Na imaginação dela, a carta foi entregue no hospital, junto de rosas, flores que Jane tanto gostava. 

Na foto, Cláudia no colo do pai e João com a mãe.
Na foto, Cláudia no colo do pai e João com a mãe.

Para o irmão, o encontro é inédito agora. "Eu fiquei bastante emocionado pela demonstração de carinho e afeto mesmo. Pelo que eu sei, ele sempre foi muito carinhoso com a família. Veio para Mato Grosso do Sul, conheceu a minha mãe e casou.

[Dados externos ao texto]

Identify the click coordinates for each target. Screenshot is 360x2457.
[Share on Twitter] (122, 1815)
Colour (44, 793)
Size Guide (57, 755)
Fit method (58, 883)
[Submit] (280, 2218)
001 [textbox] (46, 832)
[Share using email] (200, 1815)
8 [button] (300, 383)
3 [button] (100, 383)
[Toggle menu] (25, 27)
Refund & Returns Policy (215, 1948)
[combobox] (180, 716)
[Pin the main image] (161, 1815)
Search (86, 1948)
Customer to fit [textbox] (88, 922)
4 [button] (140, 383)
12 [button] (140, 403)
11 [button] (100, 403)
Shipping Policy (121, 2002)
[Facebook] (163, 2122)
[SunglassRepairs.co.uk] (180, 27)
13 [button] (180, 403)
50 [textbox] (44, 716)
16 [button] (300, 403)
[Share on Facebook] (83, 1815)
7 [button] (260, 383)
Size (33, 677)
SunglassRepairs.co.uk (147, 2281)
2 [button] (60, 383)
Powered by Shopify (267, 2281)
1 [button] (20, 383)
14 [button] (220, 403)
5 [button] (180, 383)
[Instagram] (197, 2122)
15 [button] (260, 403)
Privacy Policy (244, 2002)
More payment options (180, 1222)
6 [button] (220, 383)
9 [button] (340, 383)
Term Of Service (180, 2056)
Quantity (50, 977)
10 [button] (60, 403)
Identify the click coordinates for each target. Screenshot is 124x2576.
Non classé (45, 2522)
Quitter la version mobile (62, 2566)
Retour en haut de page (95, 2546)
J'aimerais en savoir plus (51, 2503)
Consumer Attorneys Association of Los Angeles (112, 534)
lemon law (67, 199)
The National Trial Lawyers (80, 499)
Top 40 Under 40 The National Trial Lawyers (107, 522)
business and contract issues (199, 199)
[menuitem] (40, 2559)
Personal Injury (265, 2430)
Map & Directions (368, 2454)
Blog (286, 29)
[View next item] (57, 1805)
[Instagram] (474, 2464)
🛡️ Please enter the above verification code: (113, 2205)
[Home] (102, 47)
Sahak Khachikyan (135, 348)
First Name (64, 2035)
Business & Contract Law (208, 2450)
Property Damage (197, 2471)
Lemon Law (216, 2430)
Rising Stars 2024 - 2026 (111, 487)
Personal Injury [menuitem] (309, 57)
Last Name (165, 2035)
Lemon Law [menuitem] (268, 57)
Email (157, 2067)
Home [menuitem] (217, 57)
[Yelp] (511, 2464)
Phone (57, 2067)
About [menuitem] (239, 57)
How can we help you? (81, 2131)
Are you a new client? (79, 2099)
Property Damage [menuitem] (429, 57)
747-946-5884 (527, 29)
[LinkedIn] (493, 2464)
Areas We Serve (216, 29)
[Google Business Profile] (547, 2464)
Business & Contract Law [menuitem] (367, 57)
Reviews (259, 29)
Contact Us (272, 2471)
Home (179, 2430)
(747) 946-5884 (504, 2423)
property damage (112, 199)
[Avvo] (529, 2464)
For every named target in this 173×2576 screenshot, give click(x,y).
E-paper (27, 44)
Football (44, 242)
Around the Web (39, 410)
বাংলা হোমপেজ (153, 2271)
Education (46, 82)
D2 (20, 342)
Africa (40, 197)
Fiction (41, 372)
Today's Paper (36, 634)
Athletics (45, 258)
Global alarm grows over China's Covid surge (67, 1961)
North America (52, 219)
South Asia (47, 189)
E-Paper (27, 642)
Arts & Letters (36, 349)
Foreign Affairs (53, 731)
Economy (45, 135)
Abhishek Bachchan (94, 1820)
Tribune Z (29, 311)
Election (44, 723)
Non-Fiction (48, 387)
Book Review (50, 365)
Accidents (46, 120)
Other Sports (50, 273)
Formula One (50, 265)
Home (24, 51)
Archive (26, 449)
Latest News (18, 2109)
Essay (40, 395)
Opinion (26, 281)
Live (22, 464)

Ele tinha 58 e a minha mãe 31", narra João Gerd, de 28 anos. 

Luiz era o nome do Coroa e que daria ao filho que não ficou. O texto desperta em João uma saudade de um tempo que se foi tão rápido e ele mal pode viver.

"A carta foi uma forma de consolo para a minha mãe. E ele acabou dizendo de uma forma bastante simples e singela o quanto de importância tinha tido para eles o meu nascimento e o da minha irmã". 

No livrinho de receitas - O caderninho de anotações começou listando os itens a serem comprados no supermercado. Há seis anos, a contadora Juliana Morellin Rezende, de 23 anos, teve de assumir as rédeas da casa. A mãe, Maria Lúcia, descobriu tardiamente um câncer e acamada, cabia à jovem fazer as compras.

A primeira página significa a vida da mãe para a jovem a ponto de não deixar ninguém pegar.
A primeira página significa a vida da mãe para a jovem a ponto de não deixar ninguém pegar.

"Eu não tinha muito a noção do que comprar e quanto comprar, então eu perguntava para ela. E num minuto de bobeira, eu larguei o caderninho e a caneta no meio, perto dela. Ela pegou, escreveu na primeira página e devolveu no mesmo lugar", descreve. 

Sem perceber que as folhas haviam sido mexidas, ela tomou a listinha e fez as compras. Um mês depois, a mãe se despediu. Dona Maria Lúcia tinha personalidade fechada, de quem se alegrava e sofria para si, entre si. Ela não costumava externar os sentimentos, quando muito, se resumia a dizer "você sabe minha filha, você sabe". Mas a frase nunca terminava com um eu te amo.

"Num belo dia, me deu vontade de comer um bolo mármore, a receita estava nele e foi aí que eu vi a primeira página: 'Parabéns Juliana, você é uma ótima filha'. É o meu tesouro".

Seis meses depois da morte da mãe é que ela encontrou o recado. "Eu ainda acho que não fiz tudo o que podia ter feito por ela e ela me deixou esse presente. Ela falava que não ia me ver casando e nem conhecer os meus filhos, mas eles vãoo conhecer um pouquinho dela aqui".

A primeira página significa a vida da mãe para a jovem a ponto de não deixar ninguém pegar. Super fechada, a mãe nunca havia dito o quanto amava e admirava a filha até deixar no caderno, talvez como despedida para si e um tesouro à filha.

O amor saiu nas palavras de despedida.
O amor saiu nas palavras de despedida.